Moreover, improving the effectiveness of the government’s response is key to the ability to safely relax some – though not all – aspects of social distancing. Mass production of a vaccine or of effective treatments that can reduce the mortality rate of the virus are, at the very least, months away. The experiences of places such as South Korea and Hong Kong, which have been able to take a more relaxed approach to social distancing while keeping infection rates lower, suggest that there are ways to ease the burden before then, without putting lives at risk.
If that is possible, it is imperative to do so; the longer it goes on, the worse an impact this lockdown will have on people’s physical, mental and economic wellbeing. But it will be entirely dependent on a huge expansion in the capacity to test and trace contacts in order to prevent any relaxation of social distancing creating another rise in infection and, ultimately, death rates.
The government has pledged to increase testing capacity to 100,000 a day in less than two weeks’ time. But its track record to date does not inspire confidence – it has missed previous targets and is testing at fewer than 20,000 a day currently. It has not been clear about its assumptions about what level of testing capacity would be sufficient to relax social distancing measures in the coming weeks.
On contact tracing, the experience of countries that have done this successfully, such as Singapore, suggest that apps are insufficient alone; they can only be used to support teams of contact tracers and effective plans to get people who are at risk of exposure to observe a strict quarantine, including from others in their household. Yet it would appear that the government has placed far too much emphasis on technology-based solutions, which are already unravelling, and not enough on building up teams of contact tracers, for example, from the thousands of environmental health officers who already work for local authorities.
The government is evading scrutiny for the plans and processes it must get in place now to enable a relaxation of social distancing later on, by claiming it would be inappropriate to talk publicly about an exit strategy in case it undermines the stay-at-home message. This comes across as obfuscation, particularly given the fact that ministers and advisers have seen fit to brief anonymously to the press that the public has been too obedient, and speculation about a relaxation of social distancing being imminent, which is far more undermining of the public health message.
Jeopardising the most vulnerable
Another serious problem with the way the government is handling this crisis is with respect to inequality. Care homes and homecare services have become the forgotten frontline; despite the fact that care workers are looking after those whose lives are most at risk from this virus, they are working with far less protection and guidance than the NHS. The situation makes a mockery of the concept of shielding the most vulnerable from the virus. In prisons, where people have long been locked up in conditions that are a risk to their basic safety, coronavirus is needlessly jeopardising lives, while a plan to release some prisoners early to try to improve conditions has been suspended after basic administrative errors. The same is true in the economy: some of the most precarious and at-risk workers have fallen through the cracks of the government’s schemes, dying in terrible conditions because they are scared of eviction.

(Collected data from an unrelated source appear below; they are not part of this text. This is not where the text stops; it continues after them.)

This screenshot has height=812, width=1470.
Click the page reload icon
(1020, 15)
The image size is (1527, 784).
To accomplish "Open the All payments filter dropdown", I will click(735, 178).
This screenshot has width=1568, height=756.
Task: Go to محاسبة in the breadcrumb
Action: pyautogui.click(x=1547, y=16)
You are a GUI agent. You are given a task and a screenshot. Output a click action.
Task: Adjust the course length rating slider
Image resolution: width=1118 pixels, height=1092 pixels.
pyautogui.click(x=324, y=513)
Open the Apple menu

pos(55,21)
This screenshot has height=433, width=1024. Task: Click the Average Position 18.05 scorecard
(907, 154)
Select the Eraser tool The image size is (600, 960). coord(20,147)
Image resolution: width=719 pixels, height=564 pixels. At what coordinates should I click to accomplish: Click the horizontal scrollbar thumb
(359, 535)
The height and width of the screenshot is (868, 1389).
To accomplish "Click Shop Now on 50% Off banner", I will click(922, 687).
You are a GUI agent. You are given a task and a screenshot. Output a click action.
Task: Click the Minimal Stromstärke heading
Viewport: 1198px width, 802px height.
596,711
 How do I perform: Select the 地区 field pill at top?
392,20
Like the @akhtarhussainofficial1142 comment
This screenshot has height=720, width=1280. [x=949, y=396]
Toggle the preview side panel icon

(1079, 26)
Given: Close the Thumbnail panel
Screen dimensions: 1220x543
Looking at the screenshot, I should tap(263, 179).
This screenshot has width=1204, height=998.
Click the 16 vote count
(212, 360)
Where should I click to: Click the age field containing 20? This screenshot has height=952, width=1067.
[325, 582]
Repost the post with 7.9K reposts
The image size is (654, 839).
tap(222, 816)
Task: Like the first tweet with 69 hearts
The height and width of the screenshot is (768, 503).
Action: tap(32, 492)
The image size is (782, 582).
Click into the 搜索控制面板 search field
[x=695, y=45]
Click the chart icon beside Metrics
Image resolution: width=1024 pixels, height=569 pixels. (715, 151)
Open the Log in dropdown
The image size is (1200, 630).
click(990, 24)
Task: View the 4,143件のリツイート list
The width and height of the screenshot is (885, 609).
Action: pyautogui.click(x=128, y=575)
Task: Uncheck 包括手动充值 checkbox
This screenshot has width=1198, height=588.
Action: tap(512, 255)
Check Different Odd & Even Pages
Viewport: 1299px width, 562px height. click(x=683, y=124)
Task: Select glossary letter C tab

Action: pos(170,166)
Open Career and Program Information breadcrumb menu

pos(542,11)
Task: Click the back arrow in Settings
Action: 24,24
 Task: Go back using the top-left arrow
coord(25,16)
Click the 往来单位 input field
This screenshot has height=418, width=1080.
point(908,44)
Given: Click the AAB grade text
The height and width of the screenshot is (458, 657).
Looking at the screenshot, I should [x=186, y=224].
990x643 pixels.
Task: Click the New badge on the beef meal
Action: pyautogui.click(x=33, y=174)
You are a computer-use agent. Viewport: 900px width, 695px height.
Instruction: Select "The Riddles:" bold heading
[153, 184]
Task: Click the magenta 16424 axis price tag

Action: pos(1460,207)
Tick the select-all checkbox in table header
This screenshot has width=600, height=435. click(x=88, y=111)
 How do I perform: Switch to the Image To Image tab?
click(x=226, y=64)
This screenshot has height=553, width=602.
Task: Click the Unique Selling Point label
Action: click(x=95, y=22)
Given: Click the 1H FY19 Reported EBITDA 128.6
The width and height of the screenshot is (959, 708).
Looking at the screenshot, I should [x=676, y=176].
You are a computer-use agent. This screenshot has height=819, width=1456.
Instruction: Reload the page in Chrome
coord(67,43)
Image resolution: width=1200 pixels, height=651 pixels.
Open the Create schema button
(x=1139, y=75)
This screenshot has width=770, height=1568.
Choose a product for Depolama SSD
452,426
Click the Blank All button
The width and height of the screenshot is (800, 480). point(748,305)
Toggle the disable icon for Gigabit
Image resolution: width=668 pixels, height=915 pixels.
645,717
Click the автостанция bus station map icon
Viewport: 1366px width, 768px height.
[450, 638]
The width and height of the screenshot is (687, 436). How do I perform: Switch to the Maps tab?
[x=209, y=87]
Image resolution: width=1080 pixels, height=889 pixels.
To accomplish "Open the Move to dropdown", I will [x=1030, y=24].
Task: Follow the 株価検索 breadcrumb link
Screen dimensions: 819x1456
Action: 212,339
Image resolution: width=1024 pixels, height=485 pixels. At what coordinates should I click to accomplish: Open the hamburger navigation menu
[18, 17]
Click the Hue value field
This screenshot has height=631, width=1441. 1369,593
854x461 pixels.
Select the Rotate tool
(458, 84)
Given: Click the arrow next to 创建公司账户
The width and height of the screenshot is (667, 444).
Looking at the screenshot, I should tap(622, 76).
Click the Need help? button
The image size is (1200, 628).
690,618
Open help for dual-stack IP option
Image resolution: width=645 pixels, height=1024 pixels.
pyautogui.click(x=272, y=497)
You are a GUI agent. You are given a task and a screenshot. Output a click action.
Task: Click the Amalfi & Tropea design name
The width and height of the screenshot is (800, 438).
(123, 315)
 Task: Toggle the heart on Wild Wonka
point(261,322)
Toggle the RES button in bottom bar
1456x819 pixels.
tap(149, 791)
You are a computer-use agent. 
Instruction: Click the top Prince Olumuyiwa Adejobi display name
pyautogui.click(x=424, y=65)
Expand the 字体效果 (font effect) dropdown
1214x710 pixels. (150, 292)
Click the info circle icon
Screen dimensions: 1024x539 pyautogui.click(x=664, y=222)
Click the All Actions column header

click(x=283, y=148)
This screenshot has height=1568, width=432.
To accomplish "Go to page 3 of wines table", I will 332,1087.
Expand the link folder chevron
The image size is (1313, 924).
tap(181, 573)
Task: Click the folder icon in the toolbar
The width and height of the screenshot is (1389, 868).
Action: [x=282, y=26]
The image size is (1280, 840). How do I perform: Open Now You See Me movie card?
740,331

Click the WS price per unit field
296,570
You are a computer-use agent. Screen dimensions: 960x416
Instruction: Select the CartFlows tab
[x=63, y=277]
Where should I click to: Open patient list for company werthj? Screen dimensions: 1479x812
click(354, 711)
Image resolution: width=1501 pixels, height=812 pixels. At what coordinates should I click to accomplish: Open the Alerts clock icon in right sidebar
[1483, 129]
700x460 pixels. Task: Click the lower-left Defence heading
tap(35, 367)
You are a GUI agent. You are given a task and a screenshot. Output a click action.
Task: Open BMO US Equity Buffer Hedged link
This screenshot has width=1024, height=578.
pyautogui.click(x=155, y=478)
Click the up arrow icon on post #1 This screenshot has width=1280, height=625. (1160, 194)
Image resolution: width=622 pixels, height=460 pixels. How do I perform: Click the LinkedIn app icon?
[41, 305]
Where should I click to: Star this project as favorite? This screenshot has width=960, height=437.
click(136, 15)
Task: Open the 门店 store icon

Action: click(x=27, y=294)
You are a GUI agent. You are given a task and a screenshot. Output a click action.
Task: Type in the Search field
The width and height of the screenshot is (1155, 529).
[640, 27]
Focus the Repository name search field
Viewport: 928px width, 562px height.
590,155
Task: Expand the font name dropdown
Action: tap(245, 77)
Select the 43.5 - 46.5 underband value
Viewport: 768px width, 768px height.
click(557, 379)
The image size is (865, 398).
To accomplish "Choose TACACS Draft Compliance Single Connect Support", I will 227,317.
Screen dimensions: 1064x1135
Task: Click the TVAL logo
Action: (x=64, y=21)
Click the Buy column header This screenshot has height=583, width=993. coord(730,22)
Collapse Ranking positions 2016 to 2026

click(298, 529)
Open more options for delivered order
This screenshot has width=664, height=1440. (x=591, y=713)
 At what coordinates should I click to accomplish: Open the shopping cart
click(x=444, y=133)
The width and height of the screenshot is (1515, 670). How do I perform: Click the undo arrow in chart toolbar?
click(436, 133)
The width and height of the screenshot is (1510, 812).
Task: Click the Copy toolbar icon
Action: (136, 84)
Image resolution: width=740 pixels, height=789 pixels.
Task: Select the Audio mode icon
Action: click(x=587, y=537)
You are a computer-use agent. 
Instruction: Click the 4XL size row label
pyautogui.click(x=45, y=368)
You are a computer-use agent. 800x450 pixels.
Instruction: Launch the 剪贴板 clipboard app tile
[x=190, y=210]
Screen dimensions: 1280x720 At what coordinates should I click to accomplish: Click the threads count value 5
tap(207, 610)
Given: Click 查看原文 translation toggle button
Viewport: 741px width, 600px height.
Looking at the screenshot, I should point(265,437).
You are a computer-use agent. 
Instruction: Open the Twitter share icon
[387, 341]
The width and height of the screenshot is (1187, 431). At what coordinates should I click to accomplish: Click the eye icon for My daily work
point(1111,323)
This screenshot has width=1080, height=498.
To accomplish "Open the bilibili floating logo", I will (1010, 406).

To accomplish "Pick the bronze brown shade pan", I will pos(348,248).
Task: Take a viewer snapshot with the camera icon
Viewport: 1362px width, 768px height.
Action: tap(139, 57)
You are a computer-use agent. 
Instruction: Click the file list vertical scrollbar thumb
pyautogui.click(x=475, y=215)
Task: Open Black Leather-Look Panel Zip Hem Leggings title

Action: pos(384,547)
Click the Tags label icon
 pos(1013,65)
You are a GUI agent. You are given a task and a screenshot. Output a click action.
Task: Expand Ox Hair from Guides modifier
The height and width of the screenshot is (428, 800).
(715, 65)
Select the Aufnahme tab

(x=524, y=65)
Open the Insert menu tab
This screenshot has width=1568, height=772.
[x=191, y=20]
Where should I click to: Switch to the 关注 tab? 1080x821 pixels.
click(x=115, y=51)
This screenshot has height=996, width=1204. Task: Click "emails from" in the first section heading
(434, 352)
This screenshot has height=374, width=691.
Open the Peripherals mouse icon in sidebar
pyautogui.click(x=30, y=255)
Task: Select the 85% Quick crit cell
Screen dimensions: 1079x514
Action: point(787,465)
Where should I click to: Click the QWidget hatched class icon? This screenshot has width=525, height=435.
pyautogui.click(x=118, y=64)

Last week, the campaign group Led by Donkeys projected on to the Palace of Westminster footage of NHS workers imploring the prime minister to address the shortages in personal protective equipment. “The NHS saved your life, now we need you to save ours” was the heartfelt plea. No one doubts that ministers want to prevent doctors and nurses needlessly dying on their watch. But, set against a deadly virus that is claiming the lives of our loved ones, good intentions are just not enough.